The importance of classification modeling based on physiological characteristics
Most orchids are in an actively evolving and specializing process from the biologically evolutionary aspect and are generally regarded as the flag group for biodiversity conservation (Luo et al., 2003). Their diversity hotspot was proven to correspond to other taxon distribution centers (Anderson et al., 2008; Gaskett & Gallagher, 2018; Seaton et al., 2010). Consequently, analysis of orchids’ geographical distribution via SDMs makes it possible to understand regional fundamental geographical distribution patterns and identify priority conservation in a biodiversity hotspot (Crain & Fernandez, 2020; Souza Rocha & Luiz Waechter, 2010; Xing & Ree, 2017). SDMs are mathematical models established by the targeted species occurrences as well as environmental data that estimate the ecological niche requirements of species based on statistical information provided by sampling sites and mapped to specific spatial and temporal regions to reflect the degree of habitat preference of species in a probabilistic form (Araújo & Guisan, 2006; Dyderski et al., 2018; Elith & Leathwick, 2009; Guillera-Arroita et al., 2015; Guisan & Thuiller, 2005; Guo et al., 2020; Ranc et al., 2017). The model results are the response to their suitable habitat distributions. However, the orchid family has shown their wide ecological suitability (Souza Rocha & Luiz Waechter, 2010) and significant physiological characteristics among different lifeforms (McCormick & Jacquemyn, 2014; Zhang et al., 2018). From the statistical point of view of SDMs, when we do not take measures to pretreatment the orchid occurrences and directly input models, this would expand the environmental information provided by the sampling sites and may obtain an inaccurate and rough ecological requirement for orchids, thus affecting the model accuracy and suitability maps.

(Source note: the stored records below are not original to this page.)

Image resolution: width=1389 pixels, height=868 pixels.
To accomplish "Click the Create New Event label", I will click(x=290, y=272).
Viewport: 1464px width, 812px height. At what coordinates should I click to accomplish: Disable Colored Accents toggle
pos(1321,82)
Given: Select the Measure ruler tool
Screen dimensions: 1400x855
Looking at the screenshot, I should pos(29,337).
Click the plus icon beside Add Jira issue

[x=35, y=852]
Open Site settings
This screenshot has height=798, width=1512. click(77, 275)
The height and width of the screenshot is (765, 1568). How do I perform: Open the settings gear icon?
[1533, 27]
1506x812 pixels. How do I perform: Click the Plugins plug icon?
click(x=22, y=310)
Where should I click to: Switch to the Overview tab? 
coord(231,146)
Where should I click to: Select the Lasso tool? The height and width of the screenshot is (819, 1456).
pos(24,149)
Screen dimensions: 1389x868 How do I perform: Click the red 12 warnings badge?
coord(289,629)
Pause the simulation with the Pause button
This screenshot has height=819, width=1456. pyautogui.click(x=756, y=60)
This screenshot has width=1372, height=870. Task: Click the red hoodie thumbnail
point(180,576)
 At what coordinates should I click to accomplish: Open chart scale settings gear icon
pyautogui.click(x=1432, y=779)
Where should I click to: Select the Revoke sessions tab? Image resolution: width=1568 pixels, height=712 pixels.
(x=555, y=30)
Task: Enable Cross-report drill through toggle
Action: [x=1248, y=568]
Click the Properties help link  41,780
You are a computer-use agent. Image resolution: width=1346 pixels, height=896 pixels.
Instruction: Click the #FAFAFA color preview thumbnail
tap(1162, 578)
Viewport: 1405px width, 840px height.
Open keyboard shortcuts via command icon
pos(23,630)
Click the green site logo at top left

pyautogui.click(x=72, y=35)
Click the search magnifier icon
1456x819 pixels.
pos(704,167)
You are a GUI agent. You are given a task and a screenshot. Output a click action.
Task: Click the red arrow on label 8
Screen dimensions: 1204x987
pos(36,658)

This has been confirmed in this study. Different modeling strategies and verification methods were adopted to test the physiological characteristic’s effect on orchid SDMs. The result indicates that the models’ accuracy would improve significantly when we confront and manage the physiological features, especially in epiphytic and mycoheterotrophic orchids. It is possible that the environmental relationship and dependence of these two types can be better represented by modeling separately. Another situation also proves the above conjecture that, without pretreatment for orchids, it may erroneously expand ecological niche requirements. In most of our model experiments, the predicted suitability area of unclassified tended to be higher than that results by the classification models.
Uncertainty in species distribution data is a factor that affects SDMs, which commonly includes uncertainty in the location of species occurrence, incomplete sampling, and selective bias (Guo et al., 2020). In this study, we put forward another situation that will cause the increase in model uncertainty: ignoring the pretreatment of targeted species occurrences data with inherent physiological differences. Not only limited to orchids, but the more precise matching of species occurrence with environmental information is also essential for species with distinct ecological preferences, which is more common in dynamic SDMs studies of migratory animals in the ocean (El-Gabbas A et al., 2021). We emphasize that when serving the prediction of suitable habitats for target species using SDMs, in addition to optimizing the model structure, adjusting the model parameters, and improving the spatial resolution of the environment to improve the performance of models, it is necessary and efficient to pre-process the data with the physiological differences embedded in the occurrence.